Peter Kürten
Surnommé le vampire de Düsseldorf, Kürten est responsable de l’agression sexuelle et du meurtre de près de 60 personnes. Selon les accusations, il aurait même bu le sang de l’une de ses victimes, d’où son nom terrifiant.
Il menait apparemment une vie normale, tout en ôtant brutalement la vie à des hommes, des femmes et des enfants. Il n’hésitait pas à revenir plusieurs fois sur les lieux du crime – une fois, il a même discuté avec un policier sur le site d’un meurtre non résolu. Il semblait prendre un plaisir malsain à attirer l’attention et à laisser derrière lui douleur et terreur.
Finalement, une série de coïncidences a conduit à son arrestation, et il a été exécuté à la guillotine le 2 juillet 1931.
Bien que l’affaire ait fait grand bruit dans la presse de l’époque, ses dernières paroles auraient été :
Dites-moi ! Après qu’on m’aura coupé la tête, pourrai-je encore entendre, ne serait-ce qu’un instant ? Entendre mon propre sang s’écouler de mon cou ? Ce serait une façon joyeuse de conclure tous les autres plaisirs.
Peter Manuel
Le « bête de Birkenshaw » a violé et tué au moins sept personnes avant d’être pendu le 11 juillet 1958.
En raison de la brutalité de ses attaques, il est encore considéré comme l’un des tueurs en série les plus cruels d’Écosse. Son cynisme et son insensibilité se sont manifestés jusqu’à ses derniers instants :
Allumez la radio, je partirai en silence.

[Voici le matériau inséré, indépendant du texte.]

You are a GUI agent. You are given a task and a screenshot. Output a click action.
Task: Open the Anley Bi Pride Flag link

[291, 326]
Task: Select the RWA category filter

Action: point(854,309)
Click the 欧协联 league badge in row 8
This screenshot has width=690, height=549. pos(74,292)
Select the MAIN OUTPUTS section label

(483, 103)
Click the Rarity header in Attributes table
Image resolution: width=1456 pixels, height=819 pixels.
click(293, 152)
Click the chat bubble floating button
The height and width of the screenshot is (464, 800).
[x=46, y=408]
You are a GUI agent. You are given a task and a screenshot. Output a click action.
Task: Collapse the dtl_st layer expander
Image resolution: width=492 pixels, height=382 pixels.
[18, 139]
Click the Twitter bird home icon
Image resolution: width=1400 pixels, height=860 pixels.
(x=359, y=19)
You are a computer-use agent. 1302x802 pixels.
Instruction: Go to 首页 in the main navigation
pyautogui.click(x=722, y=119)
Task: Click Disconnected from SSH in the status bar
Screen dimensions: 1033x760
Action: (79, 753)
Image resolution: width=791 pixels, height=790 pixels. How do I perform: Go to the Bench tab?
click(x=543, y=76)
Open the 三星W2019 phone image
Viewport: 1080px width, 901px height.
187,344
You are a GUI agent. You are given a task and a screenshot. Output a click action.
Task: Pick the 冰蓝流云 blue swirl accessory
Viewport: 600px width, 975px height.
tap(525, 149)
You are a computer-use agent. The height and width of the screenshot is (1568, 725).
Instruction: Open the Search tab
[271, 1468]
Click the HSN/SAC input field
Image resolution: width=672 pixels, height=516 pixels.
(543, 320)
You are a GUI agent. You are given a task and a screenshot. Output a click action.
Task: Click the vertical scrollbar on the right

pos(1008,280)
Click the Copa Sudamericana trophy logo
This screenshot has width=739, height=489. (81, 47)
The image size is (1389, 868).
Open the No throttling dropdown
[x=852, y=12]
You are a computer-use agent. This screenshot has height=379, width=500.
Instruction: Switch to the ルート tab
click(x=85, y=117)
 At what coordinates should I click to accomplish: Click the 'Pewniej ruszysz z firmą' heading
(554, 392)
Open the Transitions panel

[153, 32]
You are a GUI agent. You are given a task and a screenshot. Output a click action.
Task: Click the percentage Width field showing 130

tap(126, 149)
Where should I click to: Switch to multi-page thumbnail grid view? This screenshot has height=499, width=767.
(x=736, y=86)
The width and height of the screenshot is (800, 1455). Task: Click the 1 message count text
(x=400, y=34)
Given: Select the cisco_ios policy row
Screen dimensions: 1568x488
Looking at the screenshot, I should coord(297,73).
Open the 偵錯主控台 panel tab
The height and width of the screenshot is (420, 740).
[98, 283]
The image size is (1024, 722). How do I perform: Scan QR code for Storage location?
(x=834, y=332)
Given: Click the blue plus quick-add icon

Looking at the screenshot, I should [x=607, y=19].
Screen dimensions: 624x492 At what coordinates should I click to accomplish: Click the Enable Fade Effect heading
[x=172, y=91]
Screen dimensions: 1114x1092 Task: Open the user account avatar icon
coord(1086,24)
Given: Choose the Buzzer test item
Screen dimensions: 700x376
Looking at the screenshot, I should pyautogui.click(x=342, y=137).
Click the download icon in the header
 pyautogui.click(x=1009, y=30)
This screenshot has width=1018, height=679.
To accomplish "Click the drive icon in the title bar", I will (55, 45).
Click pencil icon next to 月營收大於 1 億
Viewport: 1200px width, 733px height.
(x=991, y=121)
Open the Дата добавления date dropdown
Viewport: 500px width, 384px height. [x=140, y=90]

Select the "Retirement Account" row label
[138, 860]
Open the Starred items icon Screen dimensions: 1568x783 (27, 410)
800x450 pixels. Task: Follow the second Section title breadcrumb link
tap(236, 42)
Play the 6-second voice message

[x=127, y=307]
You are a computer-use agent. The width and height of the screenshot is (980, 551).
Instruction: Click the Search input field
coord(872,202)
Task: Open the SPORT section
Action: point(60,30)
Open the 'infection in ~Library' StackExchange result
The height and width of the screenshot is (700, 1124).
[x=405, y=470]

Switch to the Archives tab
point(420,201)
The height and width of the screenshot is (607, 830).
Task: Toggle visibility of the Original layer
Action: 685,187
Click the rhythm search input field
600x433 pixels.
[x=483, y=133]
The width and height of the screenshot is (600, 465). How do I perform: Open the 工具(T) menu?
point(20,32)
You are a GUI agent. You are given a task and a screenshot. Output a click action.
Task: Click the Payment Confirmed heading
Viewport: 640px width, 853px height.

Les archives ne précisent pas si son dernier souhait a été exaucé, mais même si la radio a été allumée, il n’a pas eu le temps d’en profiter longtemps : son agonie fut brève, et le médecin de la prison a constaté son décès 24 secondes plus tard. Manuel a été enterré le jour même dans une tombe anonyme, près du mur de la prison.
Marcel Petiot
Son élégance apparente cachait une cruauté profonde, bien reflétée par le surnom qui a rendu Marcel Petiot tristement célèbre : Docteur Satan.
Diagnostiqué jeune avec une maladie mentale, son état ne s’est pas amélioré malgré son service militaire pendant la Première Guerre mondiale. Il a ensuite obtenu son diplôme de médecine, mais s’est surtout occupé de drogues et d’avortements illégaux.
Pendant la Seconde Guerre mondiale, il a profité de la détresse des autres en vendant des routes d’évasion aux Juifs fuyant les nazis, tout en accumulant ses victimes. Il a finalement été condamné pour 27 meurtres, bien qu’il ait avoué en avoir commis 60.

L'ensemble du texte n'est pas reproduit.